In the lines below, the string "each" may appear; say how many lines hold it and give nothing more.

"""

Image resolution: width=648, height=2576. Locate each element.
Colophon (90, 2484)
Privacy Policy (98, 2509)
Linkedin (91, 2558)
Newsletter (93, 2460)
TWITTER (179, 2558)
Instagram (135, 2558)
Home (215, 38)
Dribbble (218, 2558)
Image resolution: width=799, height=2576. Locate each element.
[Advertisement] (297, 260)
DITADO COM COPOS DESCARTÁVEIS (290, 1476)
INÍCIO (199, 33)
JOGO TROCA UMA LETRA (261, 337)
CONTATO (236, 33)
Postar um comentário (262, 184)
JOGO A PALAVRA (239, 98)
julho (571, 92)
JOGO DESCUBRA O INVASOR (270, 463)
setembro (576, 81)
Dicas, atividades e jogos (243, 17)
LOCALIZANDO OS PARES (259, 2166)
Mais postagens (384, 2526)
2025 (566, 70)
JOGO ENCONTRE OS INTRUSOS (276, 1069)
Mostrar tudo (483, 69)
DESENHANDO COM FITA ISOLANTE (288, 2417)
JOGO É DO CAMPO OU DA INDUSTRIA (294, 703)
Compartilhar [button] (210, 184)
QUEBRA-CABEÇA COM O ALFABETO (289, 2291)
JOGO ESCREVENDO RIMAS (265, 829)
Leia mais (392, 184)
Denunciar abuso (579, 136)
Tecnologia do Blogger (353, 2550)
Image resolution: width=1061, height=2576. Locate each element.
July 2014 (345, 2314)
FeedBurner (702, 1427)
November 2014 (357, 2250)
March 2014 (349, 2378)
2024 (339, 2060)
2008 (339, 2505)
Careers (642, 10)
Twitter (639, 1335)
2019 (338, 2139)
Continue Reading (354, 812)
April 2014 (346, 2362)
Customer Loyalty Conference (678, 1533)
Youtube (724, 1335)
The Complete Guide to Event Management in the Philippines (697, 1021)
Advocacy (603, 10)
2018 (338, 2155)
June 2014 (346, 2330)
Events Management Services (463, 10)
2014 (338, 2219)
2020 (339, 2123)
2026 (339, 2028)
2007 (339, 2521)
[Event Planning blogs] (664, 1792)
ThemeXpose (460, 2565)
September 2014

"""

Answer – 3